Given records -
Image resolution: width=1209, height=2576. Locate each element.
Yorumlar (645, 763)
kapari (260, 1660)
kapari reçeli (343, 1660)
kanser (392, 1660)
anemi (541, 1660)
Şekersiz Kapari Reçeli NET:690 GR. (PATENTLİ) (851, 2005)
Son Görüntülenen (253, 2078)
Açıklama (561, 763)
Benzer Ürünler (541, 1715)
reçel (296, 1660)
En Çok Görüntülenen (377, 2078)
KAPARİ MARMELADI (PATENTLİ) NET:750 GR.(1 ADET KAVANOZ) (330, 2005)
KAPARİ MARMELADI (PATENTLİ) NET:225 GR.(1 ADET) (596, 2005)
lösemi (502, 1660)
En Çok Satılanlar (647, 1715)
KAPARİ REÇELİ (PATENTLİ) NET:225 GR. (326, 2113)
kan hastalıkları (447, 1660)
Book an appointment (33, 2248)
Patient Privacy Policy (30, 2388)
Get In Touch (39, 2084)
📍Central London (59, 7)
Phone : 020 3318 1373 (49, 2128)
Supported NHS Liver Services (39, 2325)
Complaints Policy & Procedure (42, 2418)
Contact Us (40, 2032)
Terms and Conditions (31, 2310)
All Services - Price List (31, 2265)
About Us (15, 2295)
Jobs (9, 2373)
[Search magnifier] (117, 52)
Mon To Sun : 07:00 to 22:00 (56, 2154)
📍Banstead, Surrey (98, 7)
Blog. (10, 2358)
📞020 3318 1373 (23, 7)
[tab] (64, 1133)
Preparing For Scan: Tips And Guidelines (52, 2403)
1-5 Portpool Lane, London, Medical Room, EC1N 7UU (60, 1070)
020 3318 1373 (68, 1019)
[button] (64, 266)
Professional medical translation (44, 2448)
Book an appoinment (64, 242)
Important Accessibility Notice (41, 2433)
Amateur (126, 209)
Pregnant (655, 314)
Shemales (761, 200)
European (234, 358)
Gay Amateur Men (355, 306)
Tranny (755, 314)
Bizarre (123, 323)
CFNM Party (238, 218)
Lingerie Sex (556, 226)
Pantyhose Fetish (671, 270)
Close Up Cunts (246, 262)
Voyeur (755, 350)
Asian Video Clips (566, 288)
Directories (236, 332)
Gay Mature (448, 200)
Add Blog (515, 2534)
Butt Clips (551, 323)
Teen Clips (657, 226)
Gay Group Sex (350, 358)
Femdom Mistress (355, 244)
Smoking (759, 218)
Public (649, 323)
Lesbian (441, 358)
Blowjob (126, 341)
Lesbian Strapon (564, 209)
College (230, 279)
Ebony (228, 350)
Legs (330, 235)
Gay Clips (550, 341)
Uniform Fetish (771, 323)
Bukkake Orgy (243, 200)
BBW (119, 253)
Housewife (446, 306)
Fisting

Problem details -
From the records above, retype only the lines starting at the line that contains "Pantyhose Fetish (671, 270)" and ending at the line that contains "Ebony (228, 350)", both included.

Completed exercise -
Pantyhose Fetish (671, 270)
Close Up Cunts (246, 262)
Voyeur (755, 350)
Asian Video Clips (566, 288)
Directories (236, 332)
Gay Mature (448, 200)
Add Blog (515, 2534)
Butt Clips (551, 323)
Teen Clips (657, 226)
Gay Group Sex (350, 358)
Femdom Mistress (355, 244)
Smoking (759, 218)
Public (649, 323)
Lesbian (441, 358)
Blowjob (126, 341)
Lesbian Strapon (564, 209)
College (230, 279)
Ebony (228, 350)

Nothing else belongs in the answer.